» What the task asks
Find the line holding "1050x1128 pixels." in the entries below. Give it again exactly, along with every line after it up to and including the line holding "Given: Click the Sil icon in main toolbar".

» Source material
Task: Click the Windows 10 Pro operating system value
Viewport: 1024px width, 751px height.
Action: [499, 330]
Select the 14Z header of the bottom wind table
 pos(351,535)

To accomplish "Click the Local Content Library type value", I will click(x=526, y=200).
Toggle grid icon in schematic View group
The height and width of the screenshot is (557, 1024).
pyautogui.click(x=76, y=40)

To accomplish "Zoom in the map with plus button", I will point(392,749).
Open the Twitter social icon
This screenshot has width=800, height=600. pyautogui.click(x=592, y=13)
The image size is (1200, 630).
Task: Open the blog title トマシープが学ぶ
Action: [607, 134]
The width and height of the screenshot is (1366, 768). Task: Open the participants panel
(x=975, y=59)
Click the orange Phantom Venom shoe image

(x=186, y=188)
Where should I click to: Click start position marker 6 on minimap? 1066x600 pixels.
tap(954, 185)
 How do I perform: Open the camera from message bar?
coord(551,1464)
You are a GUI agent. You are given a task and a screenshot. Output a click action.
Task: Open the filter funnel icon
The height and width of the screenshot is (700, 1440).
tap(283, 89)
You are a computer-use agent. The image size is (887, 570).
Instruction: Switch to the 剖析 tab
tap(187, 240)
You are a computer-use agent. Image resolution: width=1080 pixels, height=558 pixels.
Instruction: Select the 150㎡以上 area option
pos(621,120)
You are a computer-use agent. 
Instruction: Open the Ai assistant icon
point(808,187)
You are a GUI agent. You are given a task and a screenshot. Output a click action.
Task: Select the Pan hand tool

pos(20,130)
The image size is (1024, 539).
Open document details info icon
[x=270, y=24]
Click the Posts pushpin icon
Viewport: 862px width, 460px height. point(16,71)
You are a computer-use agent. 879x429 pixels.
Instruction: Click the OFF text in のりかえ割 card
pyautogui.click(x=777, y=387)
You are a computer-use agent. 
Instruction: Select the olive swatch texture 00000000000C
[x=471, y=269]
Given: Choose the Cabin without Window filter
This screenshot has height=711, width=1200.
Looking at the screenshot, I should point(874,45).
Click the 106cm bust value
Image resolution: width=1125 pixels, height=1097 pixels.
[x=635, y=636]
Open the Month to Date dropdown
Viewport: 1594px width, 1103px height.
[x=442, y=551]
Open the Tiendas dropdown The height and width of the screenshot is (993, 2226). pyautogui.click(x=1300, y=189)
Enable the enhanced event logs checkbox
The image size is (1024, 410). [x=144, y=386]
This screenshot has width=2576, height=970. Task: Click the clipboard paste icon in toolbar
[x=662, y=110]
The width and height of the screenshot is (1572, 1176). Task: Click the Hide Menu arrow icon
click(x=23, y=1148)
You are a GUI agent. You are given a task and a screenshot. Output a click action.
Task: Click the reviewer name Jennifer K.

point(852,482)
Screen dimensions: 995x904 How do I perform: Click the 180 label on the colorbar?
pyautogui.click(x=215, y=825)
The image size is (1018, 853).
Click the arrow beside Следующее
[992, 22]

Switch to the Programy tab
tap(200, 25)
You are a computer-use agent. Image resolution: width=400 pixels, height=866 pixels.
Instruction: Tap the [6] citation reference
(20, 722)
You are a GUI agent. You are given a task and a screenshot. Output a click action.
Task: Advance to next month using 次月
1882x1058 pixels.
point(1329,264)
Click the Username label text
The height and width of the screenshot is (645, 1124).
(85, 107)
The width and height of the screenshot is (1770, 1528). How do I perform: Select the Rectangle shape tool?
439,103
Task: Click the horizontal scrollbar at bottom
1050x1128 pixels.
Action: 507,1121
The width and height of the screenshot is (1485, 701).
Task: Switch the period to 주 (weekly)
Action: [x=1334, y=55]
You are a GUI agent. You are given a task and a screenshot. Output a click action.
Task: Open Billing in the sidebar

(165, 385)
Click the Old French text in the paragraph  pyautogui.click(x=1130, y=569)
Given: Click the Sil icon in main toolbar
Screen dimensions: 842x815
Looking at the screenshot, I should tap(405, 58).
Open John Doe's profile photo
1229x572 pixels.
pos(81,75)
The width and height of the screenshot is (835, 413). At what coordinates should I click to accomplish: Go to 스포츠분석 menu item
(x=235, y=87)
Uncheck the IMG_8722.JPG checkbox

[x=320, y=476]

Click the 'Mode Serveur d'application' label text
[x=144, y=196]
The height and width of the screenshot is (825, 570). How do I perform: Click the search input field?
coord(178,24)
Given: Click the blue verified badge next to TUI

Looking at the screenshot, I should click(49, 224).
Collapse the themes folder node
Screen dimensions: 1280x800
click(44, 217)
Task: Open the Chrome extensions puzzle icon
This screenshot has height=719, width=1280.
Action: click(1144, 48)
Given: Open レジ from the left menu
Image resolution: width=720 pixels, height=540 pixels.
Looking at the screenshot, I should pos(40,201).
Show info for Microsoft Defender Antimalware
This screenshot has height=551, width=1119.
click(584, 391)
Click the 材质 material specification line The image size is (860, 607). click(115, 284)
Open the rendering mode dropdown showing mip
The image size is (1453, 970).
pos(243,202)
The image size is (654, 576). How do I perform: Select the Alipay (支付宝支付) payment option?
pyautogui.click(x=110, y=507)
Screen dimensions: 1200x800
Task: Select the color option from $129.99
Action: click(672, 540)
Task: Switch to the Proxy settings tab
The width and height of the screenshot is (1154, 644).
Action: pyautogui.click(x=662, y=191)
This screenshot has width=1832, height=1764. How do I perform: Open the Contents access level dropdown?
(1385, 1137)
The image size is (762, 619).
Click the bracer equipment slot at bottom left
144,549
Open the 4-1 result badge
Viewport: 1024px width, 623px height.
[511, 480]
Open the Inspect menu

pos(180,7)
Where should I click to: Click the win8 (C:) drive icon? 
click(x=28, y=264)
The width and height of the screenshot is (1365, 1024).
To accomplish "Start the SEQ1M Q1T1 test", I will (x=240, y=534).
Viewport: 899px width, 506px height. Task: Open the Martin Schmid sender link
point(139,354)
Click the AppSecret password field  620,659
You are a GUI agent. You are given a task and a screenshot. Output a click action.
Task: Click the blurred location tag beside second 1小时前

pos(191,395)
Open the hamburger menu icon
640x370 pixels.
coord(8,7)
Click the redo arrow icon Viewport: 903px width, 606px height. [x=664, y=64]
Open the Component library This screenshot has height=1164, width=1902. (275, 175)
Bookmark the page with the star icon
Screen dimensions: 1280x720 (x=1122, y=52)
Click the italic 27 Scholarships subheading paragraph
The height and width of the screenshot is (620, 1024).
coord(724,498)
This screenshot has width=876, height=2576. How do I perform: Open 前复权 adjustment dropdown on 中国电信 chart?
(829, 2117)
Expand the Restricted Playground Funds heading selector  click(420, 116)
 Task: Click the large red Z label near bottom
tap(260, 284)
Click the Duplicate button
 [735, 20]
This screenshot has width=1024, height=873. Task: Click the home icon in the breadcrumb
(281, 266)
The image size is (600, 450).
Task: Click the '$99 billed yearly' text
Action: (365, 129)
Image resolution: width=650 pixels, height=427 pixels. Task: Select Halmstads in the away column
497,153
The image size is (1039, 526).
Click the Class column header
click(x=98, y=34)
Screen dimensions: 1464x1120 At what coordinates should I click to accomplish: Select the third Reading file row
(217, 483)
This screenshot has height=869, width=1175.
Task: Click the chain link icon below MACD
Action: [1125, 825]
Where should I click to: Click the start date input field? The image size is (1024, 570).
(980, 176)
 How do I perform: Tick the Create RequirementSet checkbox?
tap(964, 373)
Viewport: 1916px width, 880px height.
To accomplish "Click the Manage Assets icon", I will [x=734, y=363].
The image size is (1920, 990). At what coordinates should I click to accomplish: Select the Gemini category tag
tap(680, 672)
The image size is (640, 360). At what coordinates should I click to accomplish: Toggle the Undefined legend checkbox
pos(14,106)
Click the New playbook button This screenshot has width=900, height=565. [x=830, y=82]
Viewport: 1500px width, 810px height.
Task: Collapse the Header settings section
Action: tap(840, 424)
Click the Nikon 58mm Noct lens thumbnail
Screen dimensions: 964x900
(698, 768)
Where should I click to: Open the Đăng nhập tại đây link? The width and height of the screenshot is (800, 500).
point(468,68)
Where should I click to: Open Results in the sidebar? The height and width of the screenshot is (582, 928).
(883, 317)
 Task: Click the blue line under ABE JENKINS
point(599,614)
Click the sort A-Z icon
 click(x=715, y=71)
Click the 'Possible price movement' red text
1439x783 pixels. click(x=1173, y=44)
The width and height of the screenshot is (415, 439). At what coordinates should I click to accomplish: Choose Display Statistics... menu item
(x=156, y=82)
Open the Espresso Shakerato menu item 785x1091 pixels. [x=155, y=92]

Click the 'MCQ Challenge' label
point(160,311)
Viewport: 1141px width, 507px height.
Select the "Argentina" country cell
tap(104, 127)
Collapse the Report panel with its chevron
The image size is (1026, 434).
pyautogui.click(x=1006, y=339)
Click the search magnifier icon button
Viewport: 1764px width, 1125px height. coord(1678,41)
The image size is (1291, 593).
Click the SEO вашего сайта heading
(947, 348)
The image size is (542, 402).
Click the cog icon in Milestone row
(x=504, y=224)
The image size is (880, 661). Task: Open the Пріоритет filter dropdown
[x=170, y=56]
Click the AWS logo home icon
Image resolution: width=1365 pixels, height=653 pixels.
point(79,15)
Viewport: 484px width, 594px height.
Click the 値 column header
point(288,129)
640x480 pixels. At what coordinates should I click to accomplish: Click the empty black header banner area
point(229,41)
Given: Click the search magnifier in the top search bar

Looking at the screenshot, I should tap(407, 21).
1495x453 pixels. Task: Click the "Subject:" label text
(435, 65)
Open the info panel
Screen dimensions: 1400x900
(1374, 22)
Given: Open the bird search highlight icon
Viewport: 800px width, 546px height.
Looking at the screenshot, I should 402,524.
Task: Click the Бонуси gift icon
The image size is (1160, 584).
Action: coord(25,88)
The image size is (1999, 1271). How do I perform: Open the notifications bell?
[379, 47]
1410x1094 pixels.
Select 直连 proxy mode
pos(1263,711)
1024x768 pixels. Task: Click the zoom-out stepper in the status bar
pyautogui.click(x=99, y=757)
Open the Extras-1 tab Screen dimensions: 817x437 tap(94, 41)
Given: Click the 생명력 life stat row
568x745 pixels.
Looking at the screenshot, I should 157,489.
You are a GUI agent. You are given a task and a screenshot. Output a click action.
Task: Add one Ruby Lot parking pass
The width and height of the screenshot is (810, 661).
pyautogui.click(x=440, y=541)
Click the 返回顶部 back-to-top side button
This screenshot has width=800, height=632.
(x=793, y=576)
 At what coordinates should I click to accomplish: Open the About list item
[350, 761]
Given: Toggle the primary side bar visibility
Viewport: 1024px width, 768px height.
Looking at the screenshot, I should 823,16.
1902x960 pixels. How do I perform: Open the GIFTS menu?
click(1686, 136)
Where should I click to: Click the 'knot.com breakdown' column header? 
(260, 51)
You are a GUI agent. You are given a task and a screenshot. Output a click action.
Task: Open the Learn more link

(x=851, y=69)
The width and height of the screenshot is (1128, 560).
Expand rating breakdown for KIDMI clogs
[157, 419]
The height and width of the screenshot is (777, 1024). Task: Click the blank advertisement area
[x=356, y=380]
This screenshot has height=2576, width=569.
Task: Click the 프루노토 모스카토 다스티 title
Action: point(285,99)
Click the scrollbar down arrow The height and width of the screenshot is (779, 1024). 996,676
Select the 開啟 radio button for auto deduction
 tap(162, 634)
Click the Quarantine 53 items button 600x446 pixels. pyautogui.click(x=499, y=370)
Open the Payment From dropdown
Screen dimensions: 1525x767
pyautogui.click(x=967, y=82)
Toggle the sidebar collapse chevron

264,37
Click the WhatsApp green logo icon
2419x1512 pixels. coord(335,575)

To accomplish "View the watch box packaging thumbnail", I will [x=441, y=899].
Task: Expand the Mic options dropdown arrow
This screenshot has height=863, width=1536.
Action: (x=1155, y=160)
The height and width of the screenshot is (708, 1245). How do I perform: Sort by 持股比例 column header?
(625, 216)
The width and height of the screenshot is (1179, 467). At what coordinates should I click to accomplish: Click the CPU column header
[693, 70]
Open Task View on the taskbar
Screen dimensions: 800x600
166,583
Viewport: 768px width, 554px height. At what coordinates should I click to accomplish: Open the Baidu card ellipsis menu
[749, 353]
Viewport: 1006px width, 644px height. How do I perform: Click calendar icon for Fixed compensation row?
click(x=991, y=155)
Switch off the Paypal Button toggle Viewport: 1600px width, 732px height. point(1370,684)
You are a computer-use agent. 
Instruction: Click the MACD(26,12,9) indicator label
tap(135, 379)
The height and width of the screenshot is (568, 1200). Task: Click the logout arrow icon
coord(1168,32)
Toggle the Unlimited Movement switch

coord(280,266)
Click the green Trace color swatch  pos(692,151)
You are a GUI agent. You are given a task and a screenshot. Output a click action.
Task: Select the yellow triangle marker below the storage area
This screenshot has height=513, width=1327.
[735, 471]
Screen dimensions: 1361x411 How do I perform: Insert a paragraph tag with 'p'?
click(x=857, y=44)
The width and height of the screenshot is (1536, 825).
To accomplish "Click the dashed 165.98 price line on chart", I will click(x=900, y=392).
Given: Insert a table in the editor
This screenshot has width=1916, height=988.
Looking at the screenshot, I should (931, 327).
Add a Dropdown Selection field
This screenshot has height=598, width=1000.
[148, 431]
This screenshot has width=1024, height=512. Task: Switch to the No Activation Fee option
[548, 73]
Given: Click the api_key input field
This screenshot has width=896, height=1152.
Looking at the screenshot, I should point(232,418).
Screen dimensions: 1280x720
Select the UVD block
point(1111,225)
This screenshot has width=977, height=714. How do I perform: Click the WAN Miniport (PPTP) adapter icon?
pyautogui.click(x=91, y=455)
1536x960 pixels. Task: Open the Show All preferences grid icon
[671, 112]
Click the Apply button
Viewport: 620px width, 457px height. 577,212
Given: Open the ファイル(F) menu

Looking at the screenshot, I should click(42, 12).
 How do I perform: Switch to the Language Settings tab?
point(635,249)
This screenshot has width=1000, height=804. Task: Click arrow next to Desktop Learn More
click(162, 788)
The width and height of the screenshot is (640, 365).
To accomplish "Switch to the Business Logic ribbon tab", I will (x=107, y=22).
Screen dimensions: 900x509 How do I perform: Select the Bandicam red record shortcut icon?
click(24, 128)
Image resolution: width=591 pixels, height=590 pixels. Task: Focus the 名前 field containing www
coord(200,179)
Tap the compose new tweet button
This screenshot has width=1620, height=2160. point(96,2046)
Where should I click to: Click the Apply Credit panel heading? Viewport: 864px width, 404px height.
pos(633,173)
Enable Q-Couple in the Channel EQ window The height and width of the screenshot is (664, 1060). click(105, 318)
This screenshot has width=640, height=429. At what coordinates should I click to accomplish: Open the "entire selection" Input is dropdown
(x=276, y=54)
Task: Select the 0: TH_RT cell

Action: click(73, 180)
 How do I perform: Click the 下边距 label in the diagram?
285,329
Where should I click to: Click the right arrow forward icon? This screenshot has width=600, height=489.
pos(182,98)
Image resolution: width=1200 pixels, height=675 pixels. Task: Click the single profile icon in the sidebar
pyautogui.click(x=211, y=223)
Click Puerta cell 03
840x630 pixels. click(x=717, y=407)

» Response
1050x1128 pixels.
Action: 507,1121
The width and height of the screenshot is (1485, 701).
Task: Switch the period to 주 (weekly)
Action: [x=1334, y=55]
You are a GUI agent. You are given a task and a screenshot. Output a click action.
Task: Open Billing in the sidebar

(165, 385)
Click the Old French text in the paragraph  pyautogui.click(x=1130, y=569)
Given: Click the Sil icon in main toolbar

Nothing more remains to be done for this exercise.